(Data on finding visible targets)
--- BEGIN ---

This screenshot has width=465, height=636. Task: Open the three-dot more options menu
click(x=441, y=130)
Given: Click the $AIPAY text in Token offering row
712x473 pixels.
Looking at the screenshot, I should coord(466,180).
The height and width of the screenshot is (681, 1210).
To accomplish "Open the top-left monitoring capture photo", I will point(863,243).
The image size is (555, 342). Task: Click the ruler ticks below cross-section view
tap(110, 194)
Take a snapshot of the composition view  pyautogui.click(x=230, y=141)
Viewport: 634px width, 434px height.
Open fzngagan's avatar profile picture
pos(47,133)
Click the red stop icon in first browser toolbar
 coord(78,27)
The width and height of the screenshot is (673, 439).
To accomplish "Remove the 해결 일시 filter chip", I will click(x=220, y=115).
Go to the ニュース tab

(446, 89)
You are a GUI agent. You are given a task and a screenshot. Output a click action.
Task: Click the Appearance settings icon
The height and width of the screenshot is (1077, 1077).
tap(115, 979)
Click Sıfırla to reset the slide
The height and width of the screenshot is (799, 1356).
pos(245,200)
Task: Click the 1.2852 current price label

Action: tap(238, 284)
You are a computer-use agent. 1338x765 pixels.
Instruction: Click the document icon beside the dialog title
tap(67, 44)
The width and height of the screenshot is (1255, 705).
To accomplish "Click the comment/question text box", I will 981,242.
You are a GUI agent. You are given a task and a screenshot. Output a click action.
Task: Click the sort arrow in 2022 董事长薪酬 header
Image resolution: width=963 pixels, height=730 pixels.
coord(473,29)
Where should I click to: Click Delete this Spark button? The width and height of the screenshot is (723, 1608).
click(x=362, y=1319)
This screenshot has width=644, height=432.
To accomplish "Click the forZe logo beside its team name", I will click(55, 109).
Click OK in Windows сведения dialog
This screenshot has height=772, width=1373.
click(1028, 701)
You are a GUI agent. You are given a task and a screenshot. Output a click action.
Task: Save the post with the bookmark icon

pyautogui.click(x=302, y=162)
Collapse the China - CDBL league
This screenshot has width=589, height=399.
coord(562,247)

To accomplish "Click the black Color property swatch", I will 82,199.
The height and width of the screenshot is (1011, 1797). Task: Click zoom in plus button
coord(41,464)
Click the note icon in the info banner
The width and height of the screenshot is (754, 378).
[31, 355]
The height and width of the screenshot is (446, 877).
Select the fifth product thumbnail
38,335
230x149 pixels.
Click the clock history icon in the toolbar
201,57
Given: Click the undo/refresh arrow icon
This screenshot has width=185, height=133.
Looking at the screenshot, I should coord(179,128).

--- END ---

Exercise goal »
Change "GUI agent" to "interface agent" throughout the rows above. Leave every other part of the rows unchanged.

Written response »
This screenshot has width=465, height=636. Task: Open the three-dot more options menu
click(x=441, y=130)
Given: Click the $AIPAY text in Token offering row
712x473 pixels.
Looking at the screenshot, I should coord(466,180).
The height and width of the screenshot is (681, 1210).
To accomplish "Open the top-left monitoring capture photo", I will point(863,243).
The image size is (555, 342). Task: Click the ruler ticks below cross-section view
tap(110, 194)
Take a snapshot of the composition view  pyautogui.click(x=230, y=141)
Viewport: 634px width, 434px height.
Open fzngagan's avatar profile picture
pos(47,133)
Click the red stop icon in first browser toolbar
 coord(78,27)
The width and height of the screenshot is (673, 439).
To accomplish "Remove the 해결 일시 filter chip", I will click(x=220, y=115).
Go to the ニュース tab

(446, 89)
You are a interface agent. You are given a task and a screenshot. Output a click action.
Task: Click the Appearance settings icon
The height and width of the screenshot is (1077, 1077).
tap(115, 979)
Click Sıfırla to reset the slide
The height and width of the screenshot is (799, 1356).
pos(245,200)
Task: Click the 1.2852 current price label

Action: tap(238, 284)
You are a computer-use agent. 1338x765 pixels.
Instruction: Click the document icon beside the dialog title
tap(67, 44)
The width and height of the screenshot is (1255, 705).
To accomplish "Click the comment/question text box", I will 981,242.
You are a interface agent. You are given a task and a screenshot. Output a click action.
Task: Click the sort arrow in 2022 董事长薪酬 header
Image resolution: width=963 pixels, height=730 pixels.
coord(473,29)
Where should I click to: Click Delete this Spark button? The width and height of the screenshot is (723, 1608).
click(x=362, y=1319)
This screenshot has width=644, height=432.
To accomplish "Click the forZe logo beside its team name", I will click(55, 109).
Click OK in Windows сведения dialog
This screenshot has height=772, width=1373.
click(1028, 701)
You are a interface agent. You are given a task and a screenshot. Output a click action.
Task: Save the post with the bookmark icon

pyautogui.click(x=302, y=162)
Collapse the China - CDBL league
This screenshot has width=589, height=399.
coord(562,247)

To accomplish "Click the black Color property swatch", I will 82,199.
The height and width of the screenshot is (1011, 1797). Task: Click zoom in plus button
coord(41,464)
Click the note icon in the info banner
The width and height of the screenshot is (754, 378).
[31, 355]
The height and width of the screenshot is (446, 877).
Select the fifth product thumbnail
38,335
230x149 pixels.
Click the clock history icon in the toolbar
201,57
Given: Click the undo/refresh arrow icon
This screenshot has width=185, height=133.
Looking at the screenshot, I should coord(179,128).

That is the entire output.